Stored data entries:
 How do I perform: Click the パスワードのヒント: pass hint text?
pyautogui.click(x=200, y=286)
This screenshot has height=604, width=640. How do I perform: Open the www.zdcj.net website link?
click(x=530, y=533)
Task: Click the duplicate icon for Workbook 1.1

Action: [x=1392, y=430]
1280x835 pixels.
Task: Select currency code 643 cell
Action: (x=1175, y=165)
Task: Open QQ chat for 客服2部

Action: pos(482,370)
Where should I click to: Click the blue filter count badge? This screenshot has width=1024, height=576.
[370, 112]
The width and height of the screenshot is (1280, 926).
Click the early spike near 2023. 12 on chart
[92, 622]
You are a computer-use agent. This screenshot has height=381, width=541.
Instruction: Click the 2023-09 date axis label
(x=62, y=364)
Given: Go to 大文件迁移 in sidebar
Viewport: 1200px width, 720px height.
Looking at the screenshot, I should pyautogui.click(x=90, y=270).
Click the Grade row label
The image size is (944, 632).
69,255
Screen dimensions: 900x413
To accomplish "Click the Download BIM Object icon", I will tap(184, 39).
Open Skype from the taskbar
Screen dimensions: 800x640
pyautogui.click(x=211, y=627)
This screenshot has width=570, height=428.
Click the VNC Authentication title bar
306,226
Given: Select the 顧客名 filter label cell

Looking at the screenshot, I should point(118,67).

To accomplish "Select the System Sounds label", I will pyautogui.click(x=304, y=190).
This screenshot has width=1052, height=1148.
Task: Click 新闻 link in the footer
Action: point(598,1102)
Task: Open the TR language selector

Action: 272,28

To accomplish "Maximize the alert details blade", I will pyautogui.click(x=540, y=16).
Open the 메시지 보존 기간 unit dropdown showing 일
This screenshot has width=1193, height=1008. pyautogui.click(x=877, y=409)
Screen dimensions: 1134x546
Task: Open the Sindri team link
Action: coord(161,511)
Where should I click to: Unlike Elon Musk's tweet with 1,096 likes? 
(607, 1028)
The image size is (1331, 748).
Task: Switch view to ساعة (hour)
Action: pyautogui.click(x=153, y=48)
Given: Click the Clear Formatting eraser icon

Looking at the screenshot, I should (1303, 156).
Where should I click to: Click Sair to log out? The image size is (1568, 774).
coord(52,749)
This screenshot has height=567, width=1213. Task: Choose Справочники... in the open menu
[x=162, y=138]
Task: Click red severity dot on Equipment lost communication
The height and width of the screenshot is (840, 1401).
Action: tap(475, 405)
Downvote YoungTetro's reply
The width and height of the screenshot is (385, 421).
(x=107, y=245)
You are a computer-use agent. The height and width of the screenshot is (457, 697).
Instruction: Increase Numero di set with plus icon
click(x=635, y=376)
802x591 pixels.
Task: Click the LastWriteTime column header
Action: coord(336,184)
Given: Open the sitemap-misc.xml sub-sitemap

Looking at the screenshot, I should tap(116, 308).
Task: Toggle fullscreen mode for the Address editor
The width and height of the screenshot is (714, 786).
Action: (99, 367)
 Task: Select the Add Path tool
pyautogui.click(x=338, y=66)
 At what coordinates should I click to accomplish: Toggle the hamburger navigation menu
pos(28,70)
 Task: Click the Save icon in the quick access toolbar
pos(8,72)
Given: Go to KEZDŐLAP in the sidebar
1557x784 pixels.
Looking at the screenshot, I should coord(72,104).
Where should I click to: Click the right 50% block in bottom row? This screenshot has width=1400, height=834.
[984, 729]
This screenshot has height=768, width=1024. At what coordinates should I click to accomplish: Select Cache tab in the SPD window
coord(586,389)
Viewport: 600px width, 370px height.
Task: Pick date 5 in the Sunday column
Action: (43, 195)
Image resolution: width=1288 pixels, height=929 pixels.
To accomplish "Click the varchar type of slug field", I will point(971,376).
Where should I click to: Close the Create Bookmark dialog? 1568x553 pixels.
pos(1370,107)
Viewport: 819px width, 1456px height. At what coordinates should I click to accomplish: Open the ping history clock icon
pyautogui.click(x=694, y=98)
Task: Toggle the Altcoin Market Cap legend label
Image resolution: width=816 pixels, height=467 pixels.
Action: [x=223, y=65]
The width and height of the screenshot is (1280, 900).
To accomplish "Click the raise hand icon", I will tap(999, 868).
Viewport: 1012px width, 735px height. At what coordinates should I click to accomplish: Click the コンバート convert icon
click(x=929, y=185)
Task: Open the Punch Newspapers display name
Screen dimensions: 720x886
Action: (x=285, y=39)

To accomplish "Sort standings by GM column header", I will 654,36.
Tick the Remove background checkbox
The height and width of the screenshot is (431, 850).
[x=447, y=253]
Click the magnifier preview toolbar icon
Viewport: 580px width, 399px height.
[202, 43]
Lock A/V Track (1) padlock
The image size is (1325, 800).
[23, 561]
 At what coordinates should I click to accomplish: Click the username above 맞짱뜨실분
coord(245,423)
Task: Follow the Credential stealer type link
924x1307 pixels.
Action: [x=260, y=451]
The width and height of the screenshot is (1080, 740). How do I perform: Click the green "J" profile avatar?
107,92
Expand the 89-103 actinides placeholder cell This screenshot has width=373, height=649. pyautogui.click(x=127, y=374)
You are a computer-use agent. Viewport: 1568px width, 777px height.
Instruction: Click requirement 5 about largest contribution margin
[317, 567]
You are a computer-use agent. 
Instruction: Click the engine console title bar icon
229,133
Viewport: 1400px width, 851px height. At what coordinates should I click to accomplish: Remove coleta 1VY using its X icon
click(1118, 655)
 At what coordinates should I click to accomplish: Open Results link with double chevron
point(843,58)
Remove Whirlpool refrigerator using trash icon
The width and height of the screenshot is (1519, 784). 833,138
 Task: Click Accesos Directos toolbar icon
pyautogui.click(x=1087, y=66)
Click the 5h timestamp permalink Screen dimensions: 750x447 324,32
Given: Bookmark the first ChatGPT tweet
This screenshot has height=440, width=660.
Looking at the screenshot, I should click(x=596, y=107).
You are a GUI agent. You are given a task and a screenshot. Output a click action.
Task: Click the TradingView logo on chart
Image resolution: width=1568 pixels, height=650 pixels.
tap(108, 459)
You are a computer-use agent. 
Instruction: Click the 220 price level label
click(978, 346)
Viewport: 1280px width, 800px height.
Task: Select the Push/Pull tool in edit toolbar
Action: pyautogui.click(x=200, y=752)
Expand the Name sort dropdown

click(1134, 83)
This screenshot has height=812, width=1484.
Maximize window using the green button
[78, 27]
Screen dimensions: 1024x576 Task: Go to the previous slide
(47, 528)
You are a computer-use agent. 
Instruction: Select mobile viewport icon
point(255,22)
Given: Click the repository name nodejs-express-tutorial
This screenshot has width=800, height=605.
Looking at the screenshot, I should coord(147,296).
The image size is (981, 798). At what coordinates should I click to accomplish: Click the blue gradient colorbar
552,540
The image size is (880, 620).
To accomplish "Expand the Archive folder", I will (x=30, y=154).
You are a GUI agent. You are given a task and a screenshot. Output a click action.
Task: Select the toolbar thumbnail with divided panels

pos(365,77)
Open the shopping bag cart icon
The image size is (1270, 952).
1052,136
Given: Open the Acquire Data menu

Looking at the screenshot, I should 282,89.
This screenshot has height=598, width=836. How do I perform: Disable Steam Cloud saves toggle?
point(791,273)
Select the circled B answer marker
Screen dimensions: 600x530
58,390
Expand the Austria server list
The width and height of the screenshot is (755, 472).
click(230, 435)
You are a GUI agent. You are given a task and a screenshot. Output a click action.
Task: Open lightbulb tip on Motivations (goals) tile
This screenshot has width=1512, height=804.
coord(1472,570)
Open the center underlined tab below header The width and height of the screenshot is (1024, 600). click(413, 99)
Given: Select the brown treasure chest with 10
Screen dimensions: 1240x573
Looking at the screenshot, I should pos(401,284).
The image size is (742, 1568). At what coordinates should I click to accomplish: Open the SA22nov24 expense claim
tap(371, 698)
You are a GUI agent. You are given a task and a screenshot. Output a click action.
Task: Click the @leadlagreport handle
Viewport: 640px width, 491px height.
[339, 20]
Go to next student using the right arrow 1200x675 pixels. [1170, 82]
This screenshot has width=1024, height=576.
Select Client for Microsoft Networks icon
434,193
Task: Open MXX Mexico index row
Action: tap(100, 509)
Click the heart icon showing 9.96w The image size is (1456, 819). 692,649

* _What to work on_:
Nothing should appear in the answer except the lines above from the line with "The width and height of the screenshot is (1080, 740)." through the line with "Given: Bookmark the first ChatGPT tweet", both included, written out exactly.

* _Completed exercise_:
The width and height of the screenshot is (1080, 740). How do I perform: Click the green "J" profile avatar?
107,92
Expand the 89-103 actinides placeholder cell This screenshot has width=373, height=649. pyautogui.click(x=127, y=374)
You are a computer-use agent. Viewport: 1568px width, 777px height.
Instruction: Click requirement 5 about largest contribution margin
[317, 567]
You are a computer-use agent. 
Instruction: Click the engine console title bar icon
229,133
Viewport: 1400px width, 851px height. At what coordinates should I click to accomplish: Remove coleta 1VY using its X icon
click(1118, 655)
 At what coordinates should I click to accomplish: Open Results link with double chevron
point(843,58)
Remove Whirlpool refrigerator using trash icon
The width and height of the screenshot is (1519, 784). 833,138
 Task: Click Accesos Directos toolbar icon
pyautogui.click(x=1087, y=66)
Click the 5h timestamp permalink Screen dimensions: 750x447 324,32
Given: Bookmark the first ChatGPT tweet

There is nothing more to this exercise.